Written exercise:
Convert the lines from the one containing "Expand the Servers tree node" down through the one containing "(x=1098, y=585)" into a Markdown table with columns Row and Line, numbering each row and leaving out blank lines.

Saved entries:
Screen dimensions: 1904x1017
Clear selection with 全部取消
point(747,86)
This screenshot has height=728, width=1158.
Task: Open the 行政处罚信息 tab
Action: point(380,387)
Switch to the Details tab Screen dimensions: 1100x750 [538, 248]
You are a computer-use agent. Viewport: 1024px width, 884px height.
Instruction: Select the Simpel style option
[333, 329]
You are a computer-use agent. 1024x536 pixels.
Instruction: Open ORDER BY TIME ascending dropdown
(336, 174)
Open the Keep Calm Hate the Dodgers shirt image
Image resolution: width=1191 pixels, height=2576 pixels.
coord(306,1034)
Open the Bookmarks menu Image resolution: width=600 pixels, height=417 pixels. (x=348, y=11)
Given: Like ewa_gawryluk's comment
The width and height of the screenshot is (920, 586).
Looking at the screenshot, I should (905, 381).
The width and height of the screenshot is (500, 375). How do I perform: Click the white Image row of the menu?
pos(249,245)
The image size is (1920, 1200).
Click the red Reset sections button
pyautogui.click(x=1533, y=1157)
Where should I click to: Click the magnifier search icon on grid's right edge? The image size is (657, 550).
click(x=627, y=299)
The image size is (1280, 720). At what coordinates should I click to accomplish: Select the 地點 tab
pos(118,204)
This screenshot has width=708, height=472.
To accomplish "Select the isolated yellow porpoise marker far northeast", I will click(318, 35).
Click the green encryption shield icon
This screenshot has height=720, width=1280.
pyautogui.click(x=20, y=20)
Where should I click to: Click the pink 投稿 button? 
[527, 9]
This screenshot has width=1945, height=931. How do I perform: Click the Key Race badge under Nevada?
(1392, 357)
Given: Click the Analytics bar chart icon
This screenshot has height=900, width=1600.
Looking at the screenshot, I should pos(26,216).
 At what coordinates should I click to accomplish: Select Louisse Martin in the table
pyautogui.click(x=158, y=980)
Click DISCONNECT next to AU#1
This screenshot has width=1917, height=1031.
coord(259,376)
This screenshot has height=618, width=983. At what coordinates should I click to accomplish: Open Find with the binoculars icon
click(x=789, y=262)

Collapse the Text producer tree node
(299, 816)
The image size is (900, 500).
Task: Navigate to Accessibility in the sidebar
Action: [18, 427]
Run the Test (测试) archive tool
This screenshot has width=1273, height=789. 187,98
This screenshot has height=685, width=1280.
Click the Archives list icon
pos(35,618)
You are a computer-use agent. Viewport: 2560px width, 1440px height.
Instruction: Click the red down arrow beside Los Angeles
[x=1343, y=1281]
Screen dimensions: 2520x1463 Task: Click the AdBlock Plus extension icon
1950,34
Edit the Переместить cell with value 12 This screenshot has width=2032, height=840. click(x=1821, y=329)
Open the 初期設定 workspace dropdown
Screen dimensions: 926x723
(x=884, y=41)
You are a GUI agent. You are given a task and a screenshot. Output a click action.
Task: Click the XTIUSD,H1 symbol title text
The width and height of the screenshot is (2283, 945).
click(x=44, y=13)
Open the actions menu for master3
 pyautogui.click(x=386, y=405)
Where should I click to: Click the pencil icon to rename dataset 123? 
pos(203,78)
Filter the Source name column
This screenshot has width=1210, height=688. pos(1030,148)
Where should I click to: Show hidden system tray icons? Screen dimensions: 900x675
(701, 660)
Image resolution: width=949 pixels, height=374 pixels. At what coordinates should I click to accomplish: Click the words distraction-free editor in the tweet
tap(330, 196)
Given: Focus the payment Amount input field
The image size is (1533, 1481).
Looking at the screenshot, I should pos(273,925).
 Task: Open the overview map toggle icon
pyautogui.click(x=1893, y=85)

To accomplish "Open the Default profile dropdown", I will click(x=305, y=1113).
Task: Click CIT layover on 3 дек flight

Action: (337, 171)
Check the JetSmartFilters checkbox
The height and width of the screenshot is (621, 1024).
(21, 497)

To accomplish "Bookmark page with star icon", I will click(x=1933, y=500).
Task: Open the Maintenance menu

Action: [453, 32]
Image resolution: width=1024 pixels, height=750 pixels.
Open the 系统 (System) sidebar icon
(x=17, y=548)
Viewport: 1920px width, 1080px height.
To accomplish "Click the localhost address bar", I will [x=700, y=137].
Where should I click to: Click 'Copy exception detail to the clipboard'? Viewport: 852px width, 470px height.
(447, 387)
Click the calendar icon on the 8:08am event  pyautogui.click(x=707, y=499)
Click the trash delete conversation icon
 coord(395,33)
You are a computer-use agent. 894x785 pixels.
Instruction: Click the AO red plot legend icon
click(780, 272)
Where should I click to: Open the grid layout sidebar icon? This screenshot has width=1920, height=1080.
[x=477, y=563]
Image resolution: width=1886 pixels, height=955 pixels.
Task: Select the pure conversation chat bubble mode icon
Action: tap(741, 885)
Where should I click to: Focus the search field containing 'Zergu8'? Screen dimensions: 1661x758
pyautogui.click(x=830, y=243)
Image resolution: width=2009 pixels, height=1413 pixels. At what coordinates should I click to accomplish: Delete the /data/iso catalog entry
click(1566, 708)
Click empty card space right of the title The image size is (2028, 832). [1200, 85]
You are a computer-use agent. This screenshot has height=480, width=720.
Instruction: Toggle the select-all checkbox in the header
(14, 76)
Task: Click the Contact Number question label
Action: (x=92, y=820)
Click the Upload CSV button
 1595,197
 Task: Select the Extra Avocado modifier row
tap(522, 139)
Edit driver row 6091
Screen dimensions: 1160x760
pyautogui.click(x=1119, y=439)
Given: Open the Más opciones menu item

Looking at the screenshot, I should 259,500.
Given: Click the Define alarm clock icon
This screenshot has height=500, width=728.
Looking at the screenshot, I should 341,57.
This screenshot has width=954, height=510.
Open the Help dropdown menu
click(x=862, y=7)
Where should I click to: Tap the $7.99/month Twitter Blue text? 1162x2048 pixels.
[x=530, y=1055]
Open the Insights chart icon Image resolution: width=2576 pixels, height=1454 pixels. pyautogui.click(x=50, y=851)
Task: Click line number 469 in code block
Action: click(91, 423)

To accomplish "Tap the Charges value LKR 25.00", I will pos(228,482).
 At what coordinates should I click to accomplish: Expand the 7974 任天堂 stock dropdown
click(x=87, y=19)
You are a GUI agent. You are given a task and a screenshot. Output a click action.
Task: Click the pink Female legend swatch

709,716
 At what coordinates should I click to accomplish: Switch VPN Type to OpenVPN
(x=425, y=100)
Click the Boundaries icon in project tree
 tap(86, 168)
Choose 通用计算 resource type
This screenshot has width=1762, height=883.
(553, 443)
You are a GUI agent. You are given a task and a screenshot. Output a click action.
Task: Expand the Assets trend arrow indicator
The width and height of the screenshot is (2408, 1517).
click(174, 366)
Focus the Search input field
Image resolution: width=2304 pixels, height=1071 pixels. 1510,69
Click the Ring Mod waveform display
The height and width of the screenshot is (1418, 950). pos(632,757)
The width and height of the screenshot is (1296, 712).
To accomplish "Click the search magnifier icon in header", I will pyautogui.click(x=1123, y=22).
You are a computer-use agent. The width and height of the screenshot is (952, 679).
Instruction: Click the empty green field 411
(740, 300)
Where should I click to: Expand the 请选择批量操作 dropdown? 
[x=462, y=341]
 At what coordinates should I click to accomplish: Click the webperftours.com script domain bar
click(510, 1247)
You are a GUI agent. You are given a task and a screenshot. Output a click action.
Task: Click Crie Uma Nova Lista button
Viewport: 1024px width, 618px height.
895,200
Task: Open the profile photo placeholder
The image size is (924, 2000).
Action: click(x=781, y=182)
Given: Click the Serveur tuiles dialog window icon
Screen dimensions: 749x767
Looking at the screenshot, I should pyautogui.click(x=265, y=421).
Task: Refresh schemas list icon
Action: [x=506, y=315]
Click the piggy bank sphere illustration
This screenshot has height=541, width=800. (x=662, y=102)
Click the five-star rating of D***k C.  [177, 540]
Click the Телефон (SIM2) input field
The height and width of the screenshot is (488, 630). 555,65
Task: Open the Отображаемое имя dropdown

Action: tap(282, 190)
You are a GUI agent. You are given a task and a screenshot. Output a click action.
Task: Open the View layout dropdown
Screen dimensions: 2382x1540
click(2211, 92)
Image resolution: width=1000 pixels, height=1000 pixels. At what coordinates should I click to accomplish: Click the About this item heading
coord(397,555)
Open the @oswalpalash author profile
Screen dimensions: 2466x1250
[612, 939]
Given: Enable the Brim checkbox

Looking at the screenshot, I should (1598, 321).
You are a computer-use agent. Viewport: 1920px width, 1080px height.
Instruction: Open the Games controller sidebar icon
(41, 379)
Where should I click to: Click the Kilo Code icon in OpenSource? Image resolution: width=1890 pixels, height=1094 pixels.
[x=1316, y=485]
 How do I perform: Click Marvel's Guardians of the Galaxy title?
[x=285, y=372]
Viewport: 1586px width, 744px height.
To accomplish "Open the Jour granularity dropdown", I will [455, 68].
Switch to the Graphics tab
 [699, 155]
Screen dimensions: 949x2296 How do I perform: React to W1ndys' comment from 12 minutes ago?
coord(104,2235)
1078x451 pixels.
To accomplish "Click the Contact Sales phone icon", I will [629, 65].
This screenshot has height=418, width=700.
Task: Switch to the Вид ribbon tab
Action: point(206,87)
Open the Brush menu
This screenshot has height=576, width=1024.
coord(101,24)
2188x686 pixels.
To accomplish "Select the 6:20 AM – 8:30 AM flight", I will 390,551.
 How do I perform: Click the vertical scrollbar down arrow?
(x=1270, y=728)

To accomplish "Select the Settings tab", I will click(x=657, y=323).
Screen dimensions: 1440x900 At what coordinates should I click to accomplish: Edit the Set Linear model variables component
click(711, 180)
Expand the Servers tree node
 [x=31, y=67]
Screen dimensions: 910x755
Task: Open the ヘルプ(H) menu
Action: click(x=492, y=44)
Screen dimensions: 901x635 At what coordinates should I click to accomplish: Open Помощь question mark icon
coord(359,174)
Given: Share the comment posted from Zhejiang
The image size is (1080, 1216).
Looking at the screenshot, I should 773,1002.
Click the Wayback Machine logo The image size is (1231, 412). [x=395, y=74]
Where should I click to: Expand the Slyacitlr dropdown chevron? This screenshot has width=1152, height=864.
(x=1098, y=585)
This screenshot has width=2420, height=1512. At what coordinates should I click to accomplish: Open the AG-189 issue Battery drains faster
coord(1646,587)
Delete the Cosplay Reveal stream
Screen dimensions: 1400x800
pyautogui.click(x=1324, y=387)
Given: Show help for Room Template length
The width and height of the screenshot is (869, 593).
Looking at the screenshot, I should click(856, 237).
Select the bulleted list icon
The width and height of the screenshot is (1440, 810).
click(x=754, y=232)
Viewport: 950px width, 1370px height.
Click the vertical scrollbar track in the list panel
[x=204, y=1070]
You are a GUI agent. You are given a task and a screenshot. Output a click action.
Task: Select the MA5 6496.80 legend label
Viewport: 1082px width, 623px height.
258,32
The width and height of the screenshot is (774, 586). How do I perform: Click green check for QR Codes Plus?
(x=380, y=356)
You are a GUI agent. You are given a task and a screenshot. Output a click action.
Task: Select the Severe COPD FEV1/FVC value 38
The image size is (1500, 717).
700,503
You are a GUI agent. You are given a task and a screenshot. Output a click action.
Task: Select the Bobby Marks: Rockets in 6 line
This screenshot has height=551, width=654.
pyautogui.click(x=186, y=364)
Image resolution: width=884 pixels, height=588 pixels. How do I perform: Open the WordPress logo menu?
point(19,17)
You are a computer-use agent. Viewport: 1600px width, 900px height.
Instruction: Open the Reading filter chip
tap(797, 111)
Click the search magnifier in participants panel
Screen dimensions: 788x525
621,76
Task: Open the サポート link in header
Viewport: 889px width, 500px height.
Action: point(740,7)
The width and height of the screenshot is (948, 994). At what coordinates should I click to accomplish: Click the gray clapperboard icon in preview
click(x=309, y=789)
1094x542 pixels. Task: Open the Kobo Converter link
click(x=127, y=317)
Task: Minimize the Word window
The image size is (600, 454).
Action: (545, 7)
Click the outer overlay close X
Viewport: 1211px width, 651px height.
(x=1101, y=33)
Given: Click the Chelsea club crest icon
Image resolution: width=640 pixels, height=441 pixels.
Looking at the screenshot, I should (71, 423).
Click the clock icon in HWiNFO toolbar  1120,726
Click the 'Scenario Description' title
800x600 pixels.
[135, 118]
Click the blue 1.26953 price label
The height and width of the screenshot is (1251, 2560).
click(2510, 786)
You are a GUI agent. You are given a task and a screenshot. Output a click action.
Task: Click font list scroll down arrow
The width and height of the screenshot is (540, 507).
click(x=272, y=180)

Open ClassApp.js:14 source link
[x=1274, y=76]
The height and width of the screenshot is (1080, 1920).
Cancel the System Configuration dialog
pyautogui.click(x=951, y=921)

Exercise answer:
| Row | Line |
|---|---|
| 1 | Expand the Servers tree node |
| 2 |  [x=31, y=67] |
| 3 | Screen dimensions: 910x755 |
| 4 | Task: Open the ヘルプ(H) menu |
| 5 | Action: click(x=492, y=44) |
| 6 | Screen dimensions: 901x635 At what coordinates should I click to accomplish: Open Помощь question mark icon |
| 7 | coord(359,174) |
| 8 | Given: Share the comment posted from Zhejiang |
| 9 | The image size is (1080, 1216). |
| 10 | Looking at the screenshot, I should 773,1002. |
| 11 | Click the Wayback Machine logo The image size is (1231, 412). [x=395, y=74] |
| 12 | Where should I click to: Expand the Slyacitlr dropdown chevron? This screenshot has width=1152, height=864. |
| 13 | (x=1098, y=585) |